COG133 peptide-conjugated lipid nanoparticles sensitize medulloblastoma to radiation therapy in mice.

Medulloblastoma (MB) is a malignant brain tumor that often arises in the cerebellum and has a propensity for spreading to the spinal cord or other parts of the central nervous system (CNS). Craniospinal irradiation (CSI) has long been a cornerstone in the treatment of MB, especially for patients with high-risk or metastatic disease. However, CSI often leads to long-term neurocognitive deficits, including learning disabilities, and growth abnormalities, especially in children. In this study, we aimed to decrease the dose of irradiation and the proliferation of MB by using Volasertib (VSB), a Polo-like kinase 1 (PLK1) specific inhibitor.

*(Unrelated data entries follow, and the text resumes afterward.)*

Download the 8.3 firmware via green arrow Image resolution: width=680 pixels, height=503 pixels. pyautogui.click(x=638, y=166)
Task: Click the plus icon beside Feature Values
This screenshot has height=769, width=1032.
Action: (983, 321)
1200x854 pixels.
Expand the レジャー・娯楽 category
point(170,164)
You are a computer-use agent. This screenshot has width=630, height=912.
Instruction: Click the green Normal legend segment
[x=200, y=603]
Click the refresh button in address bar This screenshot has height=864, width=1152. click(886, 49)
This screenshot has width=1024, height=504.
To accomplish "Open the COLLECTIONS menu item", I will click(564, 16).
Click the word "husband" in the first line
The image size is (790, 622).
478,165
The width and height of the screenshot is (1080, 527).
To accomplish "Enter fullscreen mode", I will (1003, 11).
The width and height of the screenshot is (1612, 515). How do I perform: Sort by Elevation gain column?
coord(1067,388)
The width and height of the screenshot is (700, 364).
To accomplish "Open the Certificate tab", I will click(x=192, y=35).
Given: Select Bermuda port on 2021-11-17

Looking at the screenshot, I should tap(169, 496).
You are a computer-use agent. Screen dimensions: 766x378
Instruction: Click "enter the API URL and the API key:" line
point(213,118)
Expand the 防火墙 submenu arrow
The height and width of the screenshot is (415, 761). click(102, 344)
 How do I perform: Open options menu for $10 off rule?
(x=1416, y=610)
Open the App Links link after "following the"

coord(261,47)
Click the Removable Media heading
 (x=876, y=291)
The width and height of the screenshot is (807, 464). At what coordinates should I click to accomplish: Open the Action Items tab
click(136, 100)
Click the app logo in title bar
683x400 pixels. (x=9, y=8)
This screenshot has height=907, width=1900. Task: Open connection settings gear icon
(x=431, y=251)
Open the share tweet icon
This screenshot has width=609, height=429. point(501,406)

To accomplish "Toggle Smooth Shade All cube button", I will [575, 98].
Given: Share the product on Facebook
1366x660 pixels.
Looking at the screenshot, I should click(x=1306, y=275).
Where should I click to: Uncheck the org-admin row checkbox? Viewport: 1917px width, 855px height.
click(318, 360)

VSB was highly potent in-vitro with an IC of 27.43 nM and 13 nM in HDMB03 and DAOY cells, respectively. However, in the orthotopic MB mouse model, VSB as a free drug did not improve overall survival or decrease tumor burden. Hence, we encapsulated VSB in COG133-conjugated lipid nanoparticles (COG133-LNPs) to circumvent the blood-brain barrier (BBB). We observed that COG-133-LNPs loaded with VSB increased the biodistribution of VSB by three folds than the non-targeted LNPs in the brain. Furthermore, COG133-LNPs along with irradiation decreased tumor burden significantly as compared to VSB or radiation alone. To our observation, COG133-LNPs display high potency in killing MB cells and sensitizing them toward radiation therapy.